1. Zhang J, Liu Y, Huang X, et al. Efficacy comparison of different acupuncture treatments for functional dyspepsia: A systematic review with network meta-analysis. Evid Based Compliment Alternat Med. 2020;2020:1-18. doi:10.1155/2020/3872919.
2. Erdogan A, Rao SSC. Small intestinal fungal overgrowth. Curr Gastro Rep. 2015;17(4):1-7. doi:10.1007/s11894-015-0436-2.

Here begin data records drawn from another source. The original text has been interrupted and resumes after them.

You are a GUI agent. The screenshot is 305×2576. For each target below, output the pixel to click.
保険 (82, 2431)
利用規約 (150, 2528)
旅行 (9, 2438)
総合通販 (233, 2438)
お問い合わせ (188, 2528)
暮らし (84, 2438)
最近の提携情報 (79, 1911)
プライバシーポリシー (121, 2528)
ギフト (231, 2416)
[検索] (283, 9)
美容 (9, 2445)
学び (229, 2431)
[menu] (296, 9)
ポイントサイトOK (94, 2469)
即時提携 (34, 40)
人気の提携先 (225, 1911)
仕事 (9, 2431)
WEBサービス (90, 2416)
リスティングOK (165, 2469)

3. Li J, Lv L, Zhang J, et al. A combination treatment of peppermint oil and caraway oil for the treatment of functional dyspepsia: A systematic review and meta-analysis. Evid Based ComplementaryAltern Med. 2020:1-19. doi:
4. Kwiatkowski P, Pruss A, Dzieciol M, et al. Antibacterial activity of caraway essential oil against staphylococcus aureus isolated from patients with furunculosis. J Microbiol Biotech Food Sci. 2016;5(5):482-486. doi:10.15414/jmbfs.2016.5.5.482-486.